For each line of the data below that contains "will", return that line.
----- Input data -----
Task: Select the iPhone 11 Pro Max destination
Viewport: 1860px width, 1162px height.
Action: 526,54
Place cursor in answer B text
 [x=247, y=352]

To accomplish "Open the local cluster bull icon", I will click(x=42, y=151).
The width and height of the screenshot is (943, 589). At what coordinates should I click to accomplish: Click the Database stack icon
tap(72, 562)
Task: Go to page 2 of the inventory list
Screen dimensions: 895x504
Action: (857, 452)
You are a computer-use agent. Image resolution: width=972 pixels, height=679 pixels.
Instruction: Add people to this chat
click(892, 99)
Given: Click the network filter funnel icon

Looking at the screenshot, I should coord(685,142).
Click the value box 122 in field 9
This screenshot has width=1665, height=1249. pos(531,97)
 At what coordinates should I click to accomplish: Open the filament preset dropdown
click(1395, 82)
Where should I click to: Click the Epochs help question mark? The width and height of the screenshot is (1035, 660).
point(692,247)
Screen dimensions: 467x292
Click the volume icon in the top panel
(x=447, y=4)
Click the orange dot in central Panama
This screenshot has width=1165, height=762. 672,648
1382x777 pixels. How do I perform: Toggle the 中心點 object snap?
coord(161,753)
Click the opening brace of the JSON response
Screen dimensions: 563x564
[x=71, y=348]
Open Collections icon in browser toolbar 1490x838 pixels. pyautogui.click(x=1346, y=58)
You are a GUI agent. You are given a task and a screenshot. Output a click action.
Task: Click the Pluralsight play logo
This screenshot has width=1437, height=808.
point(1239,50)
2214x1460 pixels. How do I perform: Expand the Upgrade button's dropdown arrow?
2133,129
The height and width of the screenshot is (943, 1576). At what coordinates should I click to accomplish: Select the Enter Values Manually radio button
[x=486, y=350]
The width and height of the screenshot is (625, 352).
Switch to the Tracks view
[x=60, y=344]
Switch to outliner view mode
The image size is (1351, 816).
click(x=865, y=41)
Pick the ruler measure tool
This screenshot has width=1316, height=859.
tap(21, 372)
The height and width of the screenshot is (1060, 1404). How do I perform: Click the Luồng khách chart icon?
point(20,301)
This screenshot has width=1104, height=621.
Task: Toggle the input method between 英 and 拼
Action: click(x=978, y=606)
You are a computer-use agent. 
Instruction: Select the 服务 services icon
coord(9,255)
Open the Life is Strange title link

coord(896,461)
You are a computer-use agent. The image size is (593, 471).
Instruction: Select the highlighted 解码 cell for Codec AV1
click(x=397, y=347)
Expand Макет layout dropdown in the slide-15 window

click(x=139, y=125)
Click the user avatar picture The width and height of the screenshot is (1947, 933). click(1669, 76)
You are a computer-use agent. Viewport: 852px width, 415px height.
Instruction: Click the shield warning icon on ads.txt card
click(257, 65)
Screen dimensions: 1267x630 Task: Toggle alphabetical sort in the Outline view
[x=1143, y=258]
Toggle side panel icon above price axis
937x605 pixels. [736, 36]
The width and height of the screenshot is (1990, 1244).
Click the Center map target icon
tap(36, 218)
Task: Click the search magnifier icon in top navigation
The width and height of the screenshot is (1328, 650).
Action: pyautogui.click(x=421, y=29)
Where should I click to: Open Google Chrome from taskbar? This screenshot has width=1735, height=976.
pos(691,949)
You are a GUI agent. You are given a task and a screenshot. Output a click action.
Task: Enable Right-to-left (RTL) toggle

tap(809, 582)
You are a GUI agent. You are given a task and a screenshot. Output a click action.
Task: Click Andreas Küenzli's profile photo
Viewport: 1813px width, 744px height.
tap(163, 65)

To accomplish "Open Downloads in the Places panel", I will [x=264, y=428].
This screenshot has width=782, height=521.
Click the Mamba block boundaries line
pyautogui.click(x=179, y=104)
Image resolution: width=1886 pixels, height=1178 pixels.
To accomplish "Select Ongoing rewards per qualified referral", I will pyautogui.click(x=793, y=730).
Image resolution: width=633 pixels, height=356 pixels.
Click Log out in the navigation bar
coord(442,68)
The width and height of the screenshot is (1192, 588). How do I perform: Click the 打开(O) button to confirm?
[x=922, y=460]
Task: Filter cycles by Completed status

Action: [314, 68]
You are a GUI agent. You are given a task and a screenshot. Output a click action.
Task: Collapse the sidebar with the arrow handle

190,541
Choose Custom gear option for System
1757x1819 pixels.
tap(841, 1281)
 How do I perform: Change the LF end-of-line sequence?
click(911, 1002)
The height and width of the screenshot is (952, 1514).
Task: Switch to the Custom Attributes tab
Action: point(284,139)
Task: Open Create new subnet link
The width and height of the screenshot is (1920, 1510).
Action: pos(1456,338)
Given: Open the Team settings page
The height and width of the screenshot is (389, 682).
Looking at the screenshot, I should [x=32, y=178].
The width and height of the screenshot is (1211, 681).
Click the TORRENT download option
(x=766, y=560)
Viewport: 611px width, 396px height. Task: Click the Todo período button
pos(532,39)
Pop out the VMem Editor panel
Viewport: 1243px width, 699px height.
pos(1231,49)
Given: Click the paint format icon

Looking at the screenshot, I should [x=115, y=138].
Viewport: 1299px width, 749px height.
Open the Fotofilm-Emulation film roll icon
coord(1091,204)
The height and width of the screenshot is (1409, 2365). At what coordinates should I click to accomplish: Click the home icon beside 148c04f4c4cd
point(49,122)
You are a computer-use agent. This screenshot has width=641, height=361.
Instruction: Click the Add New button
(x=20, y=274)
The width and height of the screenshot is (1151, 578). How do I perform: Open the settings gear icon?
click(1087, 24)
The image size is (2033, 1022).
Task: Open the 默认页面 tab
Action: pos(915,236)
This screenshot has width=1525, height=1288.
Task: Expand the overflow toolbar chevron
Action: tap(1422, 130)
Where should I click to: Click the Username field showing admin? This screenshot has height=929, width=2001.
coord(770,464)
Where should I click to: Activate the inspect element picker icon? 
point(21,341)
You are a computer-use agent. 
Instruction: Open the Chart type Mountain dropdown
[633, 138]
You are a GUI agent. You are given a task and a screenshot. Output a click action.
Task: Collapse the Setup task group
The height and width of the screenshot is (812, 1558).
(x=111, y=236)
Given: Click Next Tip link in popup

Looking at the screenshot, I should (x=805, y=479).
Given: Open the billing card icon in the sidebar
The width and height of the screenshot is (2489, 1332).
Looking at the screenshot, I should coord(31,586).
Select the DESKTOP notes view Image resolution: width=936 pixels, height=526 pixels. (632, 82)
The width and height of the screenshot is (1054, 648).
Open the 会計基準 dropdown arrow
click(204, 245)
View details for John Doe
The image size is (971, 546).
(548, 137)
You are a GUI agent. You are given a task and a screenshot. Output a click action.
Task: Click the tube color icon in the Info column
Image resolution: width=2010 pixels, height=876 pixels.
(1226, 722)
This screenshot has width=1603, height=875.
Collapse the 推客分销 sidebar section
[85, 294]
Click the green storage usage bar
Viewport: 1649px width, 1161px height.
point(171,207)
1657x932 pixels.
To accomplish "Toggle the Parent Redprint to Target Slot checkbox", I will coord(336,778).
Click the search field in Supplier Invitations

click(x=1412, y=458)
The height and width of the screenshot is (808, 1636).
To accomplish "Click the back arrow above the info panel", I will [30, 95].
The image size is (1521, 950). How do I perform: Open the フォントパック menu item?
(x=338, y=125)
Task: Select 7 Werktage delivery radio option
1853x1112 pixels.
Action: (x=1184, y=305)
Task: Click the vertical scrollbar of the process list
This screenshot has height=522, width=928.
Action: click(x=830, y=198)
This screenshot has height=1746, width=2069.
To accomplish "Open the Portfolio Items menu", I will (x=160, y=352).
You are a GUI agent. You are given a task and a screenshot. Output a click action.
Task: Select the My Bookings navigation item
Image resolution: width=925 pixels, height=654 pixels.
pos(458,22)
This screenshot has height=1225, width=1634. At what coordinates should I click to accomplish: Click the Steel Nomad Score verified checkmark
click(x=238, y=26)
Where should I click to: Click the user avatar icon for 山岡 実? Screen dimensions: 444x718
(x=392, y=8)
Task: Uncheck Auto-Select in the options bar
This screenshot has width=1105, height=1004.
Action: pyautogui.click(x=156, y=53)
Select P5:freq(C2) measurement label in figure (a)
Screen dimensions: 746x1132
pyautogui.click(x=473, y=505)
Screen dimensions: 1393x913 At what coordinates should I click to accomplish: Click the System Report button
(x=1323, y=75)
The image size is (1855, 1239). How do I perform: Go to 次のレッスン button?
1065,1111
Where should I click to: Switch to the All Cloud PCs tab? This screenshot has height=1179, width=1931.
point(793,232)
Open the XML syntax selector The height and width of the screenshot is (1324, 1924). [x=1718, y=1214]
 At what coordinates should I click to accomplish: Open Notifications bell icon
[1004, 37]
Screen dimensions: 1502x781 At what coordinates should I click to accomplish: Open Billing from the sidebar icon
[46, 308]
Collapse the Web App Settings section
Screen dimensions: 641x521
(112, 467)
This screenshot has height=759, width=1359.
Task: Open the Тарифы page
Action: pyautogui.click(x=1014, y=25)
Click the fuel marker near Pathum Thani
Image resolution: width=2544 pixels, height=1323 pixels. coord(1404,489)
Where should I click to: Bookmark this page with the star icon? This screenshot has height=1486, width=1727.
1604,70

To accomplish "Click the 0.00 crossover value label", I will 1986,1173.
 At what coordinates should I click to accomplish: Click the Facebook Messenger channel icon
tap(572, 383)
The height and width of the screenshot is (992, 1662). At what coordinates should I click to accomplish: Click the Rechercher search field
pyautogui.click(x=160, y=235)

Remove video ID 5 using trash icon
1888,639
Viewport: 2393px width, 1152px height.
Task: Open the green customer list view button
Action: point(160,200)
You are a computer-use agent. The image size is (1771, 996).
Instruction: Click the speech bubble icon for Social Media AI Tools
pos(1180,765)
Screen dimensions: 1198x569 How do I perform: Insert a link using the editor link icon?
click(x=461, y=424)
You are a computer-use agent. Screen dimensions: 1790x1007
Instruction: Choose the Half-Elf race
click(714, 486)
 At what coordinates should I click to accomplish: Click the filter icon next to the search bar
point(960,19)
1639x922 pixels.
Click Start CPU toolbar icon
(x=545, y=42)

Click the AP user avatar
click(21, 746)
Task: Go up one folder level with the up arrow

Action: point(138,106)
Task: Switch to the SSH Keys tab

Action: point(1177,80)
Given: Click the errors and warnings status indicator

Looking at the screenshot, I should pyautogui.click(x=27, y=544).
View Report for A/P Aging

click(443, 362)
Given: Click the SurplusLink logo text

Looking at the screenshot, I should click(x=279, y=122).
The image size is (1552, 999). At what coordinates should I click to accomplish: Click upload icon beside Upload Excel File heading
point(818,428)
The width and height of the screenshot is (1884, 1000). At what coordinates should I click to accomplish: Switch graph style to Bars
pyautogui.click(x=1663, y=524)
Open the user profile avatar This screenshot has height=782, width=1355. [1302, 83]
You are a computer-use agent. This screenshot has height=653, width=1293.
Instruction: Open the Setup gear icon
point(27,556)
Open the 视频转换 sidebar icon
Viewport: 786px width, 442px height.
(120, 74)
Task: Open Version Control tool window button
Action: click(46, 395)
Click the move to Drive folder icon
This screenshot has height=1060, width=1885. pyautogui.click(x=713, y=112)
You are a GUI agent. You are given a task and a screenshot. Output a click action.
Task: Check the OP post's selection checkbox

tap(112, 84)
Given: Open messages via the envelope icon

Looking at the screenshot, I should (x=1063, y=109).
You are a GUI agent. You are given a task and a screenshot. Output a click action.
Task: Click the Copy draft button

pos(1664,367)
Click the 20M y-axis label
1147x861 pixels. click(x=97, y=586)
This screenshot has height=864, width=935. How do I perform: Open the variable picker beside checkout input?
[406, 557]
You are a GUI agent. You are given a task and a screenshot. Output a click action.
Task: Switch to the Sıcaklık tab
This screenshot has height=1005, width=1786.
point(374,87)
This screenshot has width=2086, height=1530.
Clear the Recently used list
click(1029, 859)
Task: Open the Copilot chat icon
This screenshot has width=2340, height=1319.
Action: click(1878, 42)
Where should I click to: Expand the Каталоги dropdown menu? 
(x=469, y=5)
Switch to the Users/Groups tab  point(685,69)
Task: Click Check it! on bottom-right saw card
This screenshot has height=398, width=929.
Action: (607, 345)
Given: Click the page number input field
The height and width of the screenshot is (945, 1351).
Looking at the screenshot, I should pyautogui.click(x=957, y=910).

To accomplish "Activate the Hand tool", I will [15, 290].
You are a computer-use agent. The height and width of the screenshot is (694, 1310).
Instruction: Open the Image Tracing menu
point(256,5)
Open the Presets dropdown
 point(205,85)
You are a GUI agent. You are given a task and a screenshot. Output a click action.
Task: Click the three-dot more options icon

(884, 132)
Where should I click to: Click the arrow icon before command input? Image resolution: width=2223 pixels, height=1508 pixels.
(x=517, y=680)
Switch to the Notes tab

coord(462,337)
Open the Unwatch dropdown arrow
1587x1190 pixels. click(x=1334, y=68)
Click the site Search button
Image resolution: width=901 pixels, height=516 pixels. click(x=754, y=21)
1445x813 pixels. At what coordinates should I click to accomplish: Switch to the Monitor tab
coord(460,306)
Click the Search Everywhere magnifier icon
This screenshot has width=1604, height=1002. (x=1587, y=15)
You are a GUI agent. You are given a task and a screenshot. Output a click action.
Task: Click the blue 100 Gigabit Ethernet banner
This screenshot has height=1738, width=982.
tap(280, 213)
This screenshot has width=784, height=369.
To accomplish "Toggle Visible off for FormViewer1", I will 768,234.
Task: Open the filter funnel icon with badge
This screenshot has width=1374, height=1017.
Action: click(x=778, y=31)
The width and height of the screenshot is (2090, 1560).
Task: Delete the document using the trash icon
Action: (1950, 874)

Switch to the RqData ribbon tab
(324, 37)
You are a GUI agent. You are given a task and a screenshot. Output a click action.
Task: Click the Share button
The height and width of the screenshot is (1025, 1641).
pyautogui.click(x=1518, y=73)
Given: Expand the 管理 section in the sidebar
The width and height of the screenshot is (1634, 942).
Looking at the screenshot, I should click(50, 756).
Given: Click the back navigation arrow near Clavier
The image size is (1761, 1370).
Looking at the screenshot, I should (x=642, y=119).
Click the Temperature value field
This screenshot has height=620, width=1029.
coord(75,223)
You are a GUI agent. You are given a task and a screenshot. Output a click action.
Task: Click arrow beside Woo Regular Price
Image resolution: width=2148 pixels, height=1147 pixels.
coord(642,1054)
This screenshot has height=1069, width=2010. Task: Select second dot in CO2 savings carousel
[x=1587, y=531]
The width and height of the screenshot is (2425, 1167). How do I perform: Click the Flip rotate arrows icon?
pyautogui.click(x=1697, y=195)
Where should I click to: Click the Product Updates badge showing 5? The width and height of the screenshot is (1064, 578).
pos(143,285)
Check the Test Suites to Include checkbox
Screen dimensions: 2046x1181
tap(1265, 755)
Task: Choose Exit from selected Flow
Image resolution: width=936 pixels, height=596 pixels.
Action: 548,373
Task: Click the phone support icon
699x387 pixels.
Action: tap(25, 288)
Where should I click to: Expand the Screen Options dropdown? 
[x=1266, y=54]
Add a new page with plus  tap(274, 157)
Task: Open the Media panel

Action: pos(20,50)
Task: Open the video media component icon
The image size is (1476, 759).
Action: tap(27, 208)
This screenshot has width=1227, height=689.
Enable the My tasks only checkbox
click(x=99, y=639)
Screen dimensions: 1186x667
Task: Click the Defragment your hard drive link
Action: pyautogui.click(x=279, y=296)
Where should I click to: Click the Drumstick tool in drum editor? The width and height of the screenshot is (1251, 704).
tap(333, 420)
-----
* Task answer:
To accomplish "Open the local cluster bull icon", I will click(x=42, y=151).
To accomplish "Open Downloads in the Places panel", I will [x=264, y=428].
To accomplish "Select Ongoing rewards per qualified referral", I will pyautogui.click(x=793, y=730).
To accomplish "Toggle the Parent Redprint to Target Slot checkbox", I will coord(336,778).
To accomplish "Click the back arrow above the info panel", I will [30, 95].
To accomplish "Open the Portfolio Items menu", I will (x=160, y=352).
To accomplish "Click the 0.00 crossover value label", I will 1986,1173.
To accomplish "Activate the Hand tool", I will [15, 290].
To accomplish "Toggle Visible off for FormViewer1", I will 768,234.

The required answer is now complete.